Re: a question on email headers
On Tuesday 15 April 2003 02:34 am, Al Davis wrote:
> Received: from foo.bar.edu ([192.168.99.199])
> by my.computer.net with esmtp (Exim 3.35 #1 (Debian))
> id 195LgM-0001Yv-00
> for <me@my.computer.net>; Tue, 15 Apr 2003 02:20:46
> Received: (from davialbe@localhost)
> by foo.bar.edu (8.11.6/8.11.6) id h3F8Lu930444
> for me@my.computer.net; Tue, 15 Apr 2003 02:21:56
On Tuesday 15 April 2003 03:17 am, Alvin Oga wrote:
> given the info, i'd guess
> a. you sent from your davialbe acct
> b. you received on your foo.bar.edu acct
No. received by me@my.computer.net.
The second one was placed there by the sending system. I
realize that that one and any before it can be faked.

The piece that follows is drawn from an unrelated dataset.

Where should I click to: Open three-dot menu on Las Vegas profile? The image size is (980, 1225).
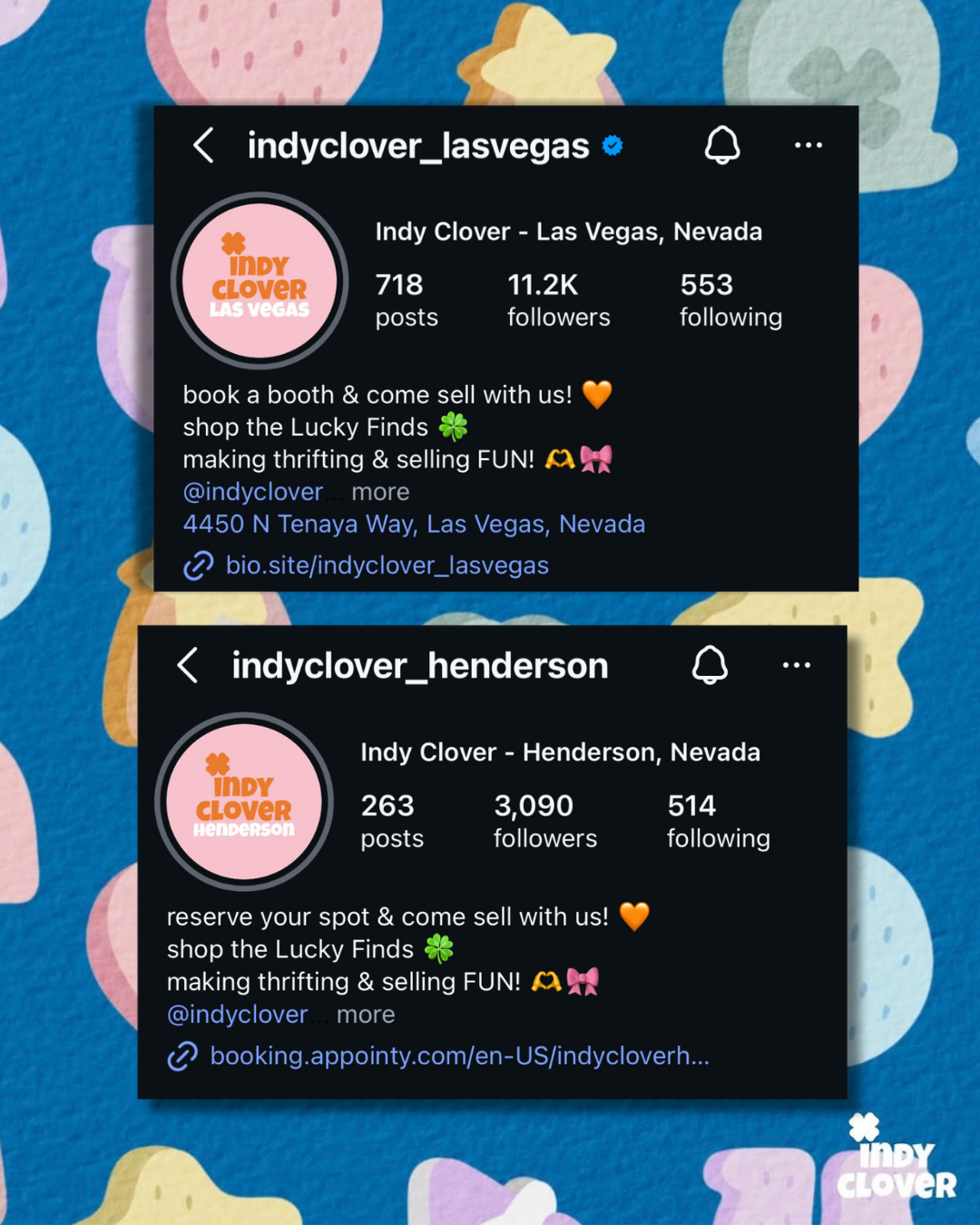[x=808, y=145]
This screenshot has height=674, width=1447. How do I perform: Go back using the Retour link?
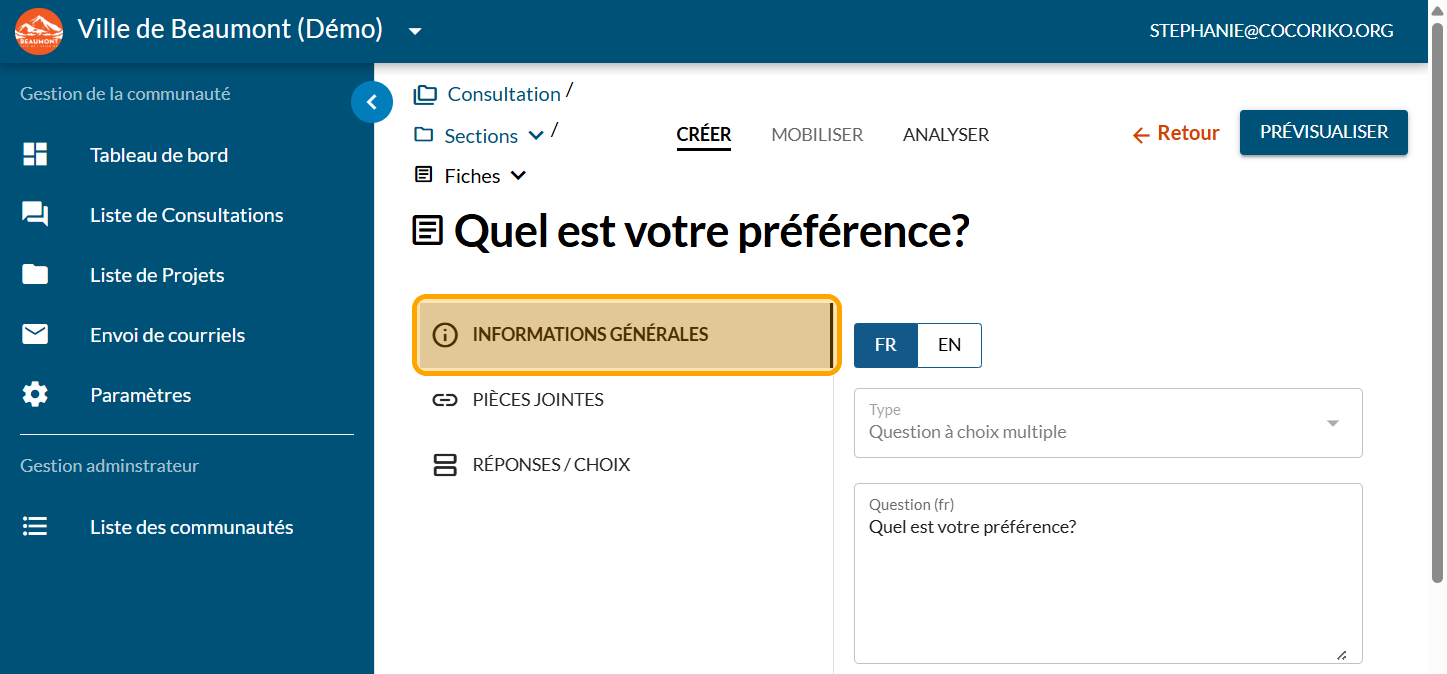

The first one was generated by mine. I know that the name
(foo.bar.edu) comes from the "HELO" command by the MTA, and it
could say anything there.
I suppose, as Anders said, that the IP number is almost
guaranteed to be valid. It is the address of the system that
logged into port 25. Thinking about it a little more... A
particular system would be on some subnet. If it claims to be
something completely different, it would be a different subnet,
and would be blocked.
So, it seems to me that it IS possible to claim to be a
different machine on the same subnet.
> am thinking, there should be another received line entry
> between these 2 headers unless you used your "laptop" to
> send email to your bar.edu acct from inside their lan
No. That's all. Only 2. The sending computer has its own MTA
and does not rely on a smart host. Both are directly on the
net.
If there is a middle one, that could be faked.